** TASK INPUTS **

--- START ---

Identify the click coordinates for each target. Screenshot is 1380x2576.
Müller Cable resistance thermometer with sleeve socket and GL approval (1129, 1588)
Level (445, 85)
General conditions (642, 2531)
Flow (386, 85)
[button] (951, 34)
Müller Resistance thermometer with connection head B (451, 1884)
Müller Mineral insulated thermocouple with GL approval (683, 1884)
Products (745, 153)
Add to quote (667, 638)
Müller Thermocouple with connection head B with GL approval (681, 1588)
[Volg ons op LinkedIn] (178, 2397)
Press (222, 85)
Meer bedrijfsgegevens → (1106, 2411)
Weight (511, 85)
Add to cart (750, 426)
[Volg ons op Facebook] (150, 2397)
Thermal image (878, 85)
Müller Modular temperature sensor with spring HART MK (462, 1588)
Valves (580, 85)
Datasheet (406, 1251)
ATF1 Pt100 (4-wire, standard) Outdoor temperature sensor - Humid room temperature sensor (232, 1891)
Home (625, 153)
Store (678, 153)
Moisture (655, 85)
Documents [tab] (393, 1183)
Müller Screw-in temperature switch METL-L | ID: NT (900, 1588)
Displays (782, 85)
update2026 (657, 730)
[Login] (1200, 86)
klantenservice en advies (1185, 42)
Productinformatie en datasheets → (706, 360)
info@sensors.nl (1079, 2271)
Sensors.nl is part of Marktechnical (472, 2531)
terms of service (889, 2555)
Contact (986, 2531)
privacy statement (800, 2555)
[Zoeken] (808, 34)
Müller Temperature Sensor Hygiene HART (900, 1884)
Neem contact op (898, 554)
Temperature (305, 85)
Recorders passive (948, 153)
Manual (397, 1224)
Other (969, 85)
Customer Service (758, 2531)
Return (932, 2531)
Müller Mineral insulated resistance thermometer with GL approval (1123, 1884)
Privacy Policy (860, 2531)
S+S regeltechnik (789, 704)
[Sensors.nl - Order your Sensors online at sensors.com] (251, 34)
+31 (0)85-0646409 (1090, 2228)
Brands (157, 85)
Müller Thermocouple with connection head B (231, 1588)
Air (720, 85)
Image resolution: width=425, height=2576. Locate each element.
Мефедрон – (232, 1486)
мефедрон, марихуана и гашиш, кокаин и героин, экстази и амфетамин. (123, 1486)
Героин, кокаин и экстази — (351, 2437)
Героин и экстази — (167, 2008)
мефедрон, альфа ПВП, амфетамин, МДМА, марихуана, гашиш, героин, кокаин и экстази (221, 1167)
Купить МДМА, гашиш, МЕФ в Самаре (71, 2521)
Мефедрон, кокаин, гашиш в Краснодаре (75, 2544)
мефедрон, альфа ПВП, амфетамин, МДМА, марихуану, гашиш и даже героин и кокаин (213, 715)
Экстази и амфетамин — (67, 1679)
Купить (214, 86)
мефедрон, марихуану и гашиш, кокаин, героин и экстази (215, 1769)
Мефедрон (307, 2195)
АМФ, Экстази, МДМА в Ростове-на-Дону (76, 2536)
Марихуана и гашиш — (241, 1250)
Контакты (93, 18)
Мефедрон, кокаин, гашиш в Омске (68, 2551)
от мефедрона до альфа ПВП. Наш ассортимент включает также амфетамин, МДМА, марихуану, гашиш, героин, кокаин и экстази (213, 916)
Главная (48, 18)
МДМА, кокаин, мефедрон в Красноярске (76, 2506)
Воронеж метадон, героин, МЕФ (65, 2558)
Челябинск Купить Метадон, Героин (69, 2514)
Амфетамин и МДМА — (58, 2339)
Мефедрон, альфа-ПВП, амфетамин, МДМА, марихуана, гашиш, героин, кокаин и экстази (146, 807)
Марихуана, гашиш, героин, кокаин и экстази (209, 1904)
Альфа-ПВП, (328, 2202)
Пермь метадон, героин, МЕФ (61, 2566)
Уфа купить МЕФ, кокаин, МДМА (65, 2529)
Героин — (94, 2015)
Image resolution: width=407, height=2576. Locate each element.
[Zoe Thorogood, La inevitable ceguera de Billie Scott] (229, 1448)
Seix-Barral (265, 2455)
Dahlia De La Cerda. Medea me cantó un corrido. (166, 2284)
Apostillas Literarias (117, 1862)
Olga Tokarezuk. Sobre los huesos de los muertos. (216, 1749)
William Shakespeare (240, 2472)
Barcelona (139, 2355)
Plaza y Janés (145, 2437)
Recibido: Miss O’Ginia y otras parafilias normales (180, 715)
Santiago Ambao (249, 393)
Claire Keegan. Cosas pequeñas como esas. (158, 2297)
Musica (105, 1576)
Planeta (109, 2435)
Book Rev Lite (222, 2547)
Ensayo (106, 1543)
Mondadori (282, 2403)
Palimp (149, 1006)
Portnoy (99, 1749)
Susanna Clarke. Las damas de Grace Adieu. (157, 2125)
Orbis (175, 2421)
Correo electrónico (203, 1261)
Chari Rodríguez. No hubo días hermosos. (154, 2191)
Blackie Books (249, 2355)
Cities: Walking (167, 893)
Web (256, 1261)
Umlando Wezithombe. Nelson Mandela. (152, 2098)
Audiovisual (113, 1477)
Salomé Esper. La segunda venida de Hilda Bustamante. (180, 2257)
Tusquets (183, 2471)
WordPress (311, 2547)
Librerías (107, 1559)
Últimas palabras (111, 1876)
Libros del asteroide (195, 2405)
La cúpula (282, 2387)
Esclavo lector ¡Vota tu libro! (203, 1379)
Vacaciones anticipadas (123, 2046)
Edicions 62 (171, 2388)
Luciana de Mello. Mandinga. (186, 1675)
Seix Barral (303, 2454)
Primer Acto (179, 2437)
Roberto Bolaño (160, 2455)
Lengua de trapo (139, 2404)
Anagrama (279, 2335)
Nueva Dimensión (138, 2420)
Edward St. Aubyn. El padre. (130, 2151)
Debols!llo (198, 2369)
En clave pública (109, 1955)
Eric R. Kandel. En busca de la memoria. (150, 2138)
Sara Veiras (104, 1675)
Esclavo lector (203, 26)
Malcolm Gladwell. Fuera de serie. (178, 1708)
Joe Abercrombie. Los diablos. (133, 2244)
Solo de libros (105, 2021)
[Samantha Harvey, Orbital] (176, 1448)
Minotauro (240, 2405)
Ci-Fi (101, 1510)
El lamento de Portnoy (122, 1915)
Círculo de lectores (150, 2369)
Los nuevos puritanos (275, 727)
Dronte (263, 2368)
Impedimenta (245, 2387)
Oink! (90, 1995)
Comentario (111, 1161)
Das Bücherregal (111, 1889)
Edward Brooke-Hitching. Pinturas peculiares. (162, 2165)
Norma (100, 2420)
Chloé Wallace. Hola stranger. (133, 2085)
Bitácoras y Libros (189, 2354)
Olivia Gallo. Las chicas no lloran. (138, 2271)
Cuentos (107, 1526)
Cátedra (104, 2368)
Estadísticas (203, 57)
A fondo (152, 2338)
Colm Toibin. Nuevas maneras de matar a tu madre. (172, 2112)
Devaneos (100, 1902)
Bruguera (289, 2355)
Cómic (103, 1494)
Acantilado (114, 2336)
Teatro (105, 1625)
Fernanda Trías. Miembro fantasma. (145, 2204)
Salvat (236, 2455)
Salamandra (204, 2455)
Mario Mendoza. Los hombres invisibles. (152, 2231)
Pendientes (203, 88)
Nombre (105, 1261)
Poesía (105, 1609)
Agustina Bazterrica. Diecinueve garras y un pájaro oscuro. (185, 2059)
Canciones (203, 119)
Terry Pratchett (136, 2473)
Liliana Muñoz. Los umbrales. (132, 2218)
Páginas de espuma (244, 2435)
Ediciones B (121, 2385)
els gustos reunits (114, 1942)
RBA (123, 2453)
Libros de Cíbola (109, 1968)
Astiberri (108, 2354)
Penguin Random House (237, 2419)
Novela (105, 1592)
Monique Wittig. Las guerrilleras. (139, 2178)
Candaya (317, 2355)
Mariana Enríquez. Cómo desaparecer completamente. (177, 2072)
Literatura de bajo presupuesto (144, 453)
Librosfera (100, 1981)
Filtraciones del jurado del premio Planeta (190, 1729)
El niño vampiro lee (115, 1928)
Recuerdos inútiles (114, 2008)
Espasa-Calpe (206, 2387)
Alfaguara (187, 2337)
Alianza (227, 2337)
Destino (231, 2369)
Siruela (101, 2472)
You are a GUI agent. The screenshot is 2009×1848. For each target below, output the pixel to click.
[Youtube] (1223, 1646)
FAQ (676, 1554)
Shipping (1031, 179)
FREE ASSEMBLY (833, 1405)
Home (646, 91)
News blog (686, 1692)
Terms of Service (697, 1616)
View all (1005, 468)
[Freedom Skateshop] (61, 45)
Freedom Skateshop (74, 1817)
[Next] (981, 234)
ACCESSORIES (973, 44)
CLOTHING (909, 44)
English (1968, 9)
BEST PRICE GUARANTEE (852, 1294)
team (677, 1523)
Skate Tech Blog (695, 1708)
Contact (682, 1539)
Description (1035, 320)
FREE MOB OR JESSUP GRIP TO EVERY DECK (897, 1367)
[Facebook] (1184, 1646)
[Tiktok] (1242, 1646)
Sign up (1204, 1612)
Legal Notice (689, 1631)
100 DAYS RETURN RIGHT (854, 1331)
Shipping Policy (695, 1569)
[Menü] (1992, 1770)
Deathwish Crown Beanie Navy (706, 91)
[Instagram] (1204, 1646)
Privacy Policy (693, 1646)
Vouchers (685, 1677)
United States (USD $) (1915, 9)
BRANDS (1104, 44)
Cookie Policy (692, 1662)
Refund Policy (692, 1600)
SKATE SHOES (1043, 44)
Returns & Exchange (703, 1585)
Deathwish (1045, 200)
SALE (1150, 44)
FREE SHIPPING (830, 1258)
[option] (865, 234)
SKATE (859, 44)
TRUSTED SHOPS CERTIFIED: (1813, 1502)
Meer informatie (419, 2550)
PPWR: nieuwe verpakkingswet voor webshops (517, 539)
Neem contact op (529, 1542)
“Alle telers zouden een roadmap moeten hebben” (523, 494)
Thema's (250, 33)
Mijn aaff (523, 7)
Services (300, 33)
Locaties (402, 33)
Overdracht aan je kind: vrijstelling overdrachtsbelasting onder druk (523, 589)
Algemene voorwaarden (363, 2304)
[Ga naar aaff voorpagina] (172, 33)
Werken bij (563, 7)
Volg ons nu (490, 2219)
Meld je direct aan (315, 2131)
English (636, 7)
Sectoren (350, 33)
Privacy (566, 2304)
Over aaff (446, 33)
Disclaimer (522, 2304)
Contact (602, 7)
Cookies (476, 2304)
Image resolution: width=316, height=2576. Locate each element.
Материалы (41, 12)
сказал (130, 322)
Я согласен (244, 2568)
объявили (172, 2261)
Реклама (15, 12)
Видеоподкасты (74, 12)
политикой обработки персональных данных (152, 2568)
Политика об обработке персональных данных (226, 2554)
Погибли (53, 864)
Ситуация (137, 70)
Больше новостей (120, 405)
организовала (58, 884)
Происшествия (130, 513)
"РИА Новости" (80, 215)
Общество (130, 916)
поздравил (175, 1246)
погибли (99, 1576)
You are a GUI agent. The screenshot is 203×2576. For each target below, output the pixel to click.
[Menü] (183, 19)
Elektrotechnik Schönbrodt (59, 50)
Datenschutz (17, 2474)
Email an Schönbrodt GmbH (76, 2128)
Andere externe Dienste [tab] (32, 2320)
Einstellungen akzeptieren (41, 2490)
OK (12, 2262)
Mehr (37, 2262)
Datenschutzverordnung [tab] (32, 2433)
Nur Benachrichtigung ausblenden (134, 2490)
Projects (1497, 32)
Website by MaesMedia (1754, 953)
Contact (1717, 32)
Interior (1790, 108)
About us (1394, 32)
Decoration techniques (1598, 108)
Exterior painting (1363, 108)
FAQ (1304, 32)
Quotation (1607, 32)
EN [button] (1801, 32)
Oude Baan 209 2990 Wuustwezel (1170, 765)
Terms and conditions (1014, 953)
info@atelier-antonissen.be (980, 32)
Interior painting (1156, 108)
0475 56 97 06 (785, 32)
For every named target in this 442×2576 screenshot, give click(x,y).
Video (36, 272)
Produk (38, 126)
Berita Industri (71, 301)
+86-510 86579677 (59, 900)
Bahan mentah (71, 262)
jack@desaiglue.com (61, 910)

--- END ---

** EXERCISE **
For every line above that has "Schönbrodt" in it, copy the line.

** EXPECTED ANSWER **
Elektrotechnik Schönbrodt (59, 50)
Email an Schönbrodt GmbH (76, 2128)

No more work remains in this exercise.